In this work we present a strategy for training a supervised classifier when the costs of training are high, and where the minority class problem exists. Our strategy, Class-Balanced Active Learning (CBAL), has the following characteristics: (1) Active Learning (AL) is used to select informative samples for annotation, thus ensuring that each annotation is highly likely to improve classifier performance. (2) Class ratios are specifically addressed in this training strategy to prevent the training set from being biased toward the majority class. (3) A mathematical model is used to predict the number of annotations required before the specified class balance is reached. We applied these techniques to the task of quantitatively analyzing digital prostate tissue samples for presence of cancer, where the CBAL training method yielded a classifier with accuracy and AUC values similar to those obtained with the full training set using fewer samples than the unbalanced AL, class-balanced random learning, or unbalanced random learning methods. Our mathematical cost model was able to predict the number of annotations required to build a class-balanced training set within 20 annotations, despite the large amount of variance in the empirically observed costs. This model is critical in determining, a priori, what the cost of training will be in terms of annotations, which in turn translates into the time and effort expended by the human expert in helping to build the supervised classifier. We found that by specifying class ratios for the training set that favor the minority class (i.e. over-sampling), the resulting classifier performance increased slightly; however, the cost model predicted a large increase in the cost of training, as a high percentage of minority class samples requires more annotations to build. Thus, an optimal training strategy must take into account the overall training budget and the desired accuracy.
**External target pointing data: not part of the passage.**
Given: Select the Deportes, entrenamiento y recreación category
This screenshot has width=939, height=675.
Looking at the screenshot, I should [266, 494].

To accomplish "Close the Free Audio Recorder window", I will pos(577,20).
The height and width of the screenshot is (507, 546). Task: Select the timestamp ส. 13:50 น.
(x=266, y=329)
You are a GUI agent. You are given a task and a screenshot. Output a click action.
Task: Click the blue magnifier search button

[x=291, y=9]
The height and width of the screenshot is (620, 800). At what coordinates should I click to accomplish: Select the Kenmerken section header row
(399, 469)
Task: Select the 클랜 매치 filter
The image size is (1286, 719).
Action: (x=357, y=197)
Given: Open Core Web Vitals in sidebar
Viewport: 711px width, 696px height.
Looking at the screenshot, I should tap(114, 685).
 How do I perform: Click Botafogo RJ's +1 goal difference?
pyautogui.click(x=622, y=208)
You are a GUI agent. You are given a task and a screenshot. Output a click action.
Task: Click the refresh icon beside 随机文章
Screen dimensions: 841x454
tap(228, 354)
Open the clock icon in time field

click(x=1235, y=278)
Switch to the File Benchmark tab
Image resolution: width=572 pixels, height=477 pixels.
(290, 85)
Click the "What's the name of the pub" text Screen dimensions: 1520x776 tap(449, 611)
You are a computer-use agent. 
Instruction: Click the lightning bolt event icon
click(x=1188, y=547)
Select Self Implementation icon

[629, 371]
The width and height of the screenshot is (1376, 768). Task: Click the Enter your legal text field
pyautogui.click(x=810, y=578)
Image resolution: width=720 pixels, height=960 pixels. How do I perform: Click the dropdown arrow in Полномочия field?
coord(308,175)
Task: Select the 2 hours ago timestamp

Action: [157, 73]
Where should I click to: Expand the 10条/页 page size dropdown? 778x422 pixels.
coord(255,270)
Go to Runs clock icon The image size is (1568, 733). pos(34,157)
Some of the specific findings in this work, such as the observation that over-representing the minority class yields a slightly higher classifier performance, may be specific to the dataset considered here. Additionally, the observation that the AL algorithm has a large amount of variance in the empirically-observed costs (particularly at the beginning of training) indicates that the eligible sample set is unpredictable with respect to class compositions. This behavior may not necessarily be duplicable with different datasets or AL strategies, both of which will yield eligible sample sets with different class compositions. Additionally, we do not claim that our choice of AL algorithm (QBC), our weak classification algorithm (bagged decision trees), or our evaluation classifier (PBT) will out-perform the available alternatives. However, by combining AL and class balancing, we have developed a general training strategy that should be applicable to most supervised classification problems where the dataset is expensive to obtain and which suffers from the minority class problem. These problems are particularly prevalent in medical image analysis and digital pathology, where the costs of classifier training are very high and an intelligent training strategy can help save great amounts of time and money. Training is an essential and difficult part of supervised classification, but the integration of AL and intelligent choice of class ratios, as well as the application of a general cost model, will help researchers to plan the training process more quickly and effectively. Future work will involve extensions of our framework to the multi-class case, where relationships between multiple classes with different distributions must be taken into account.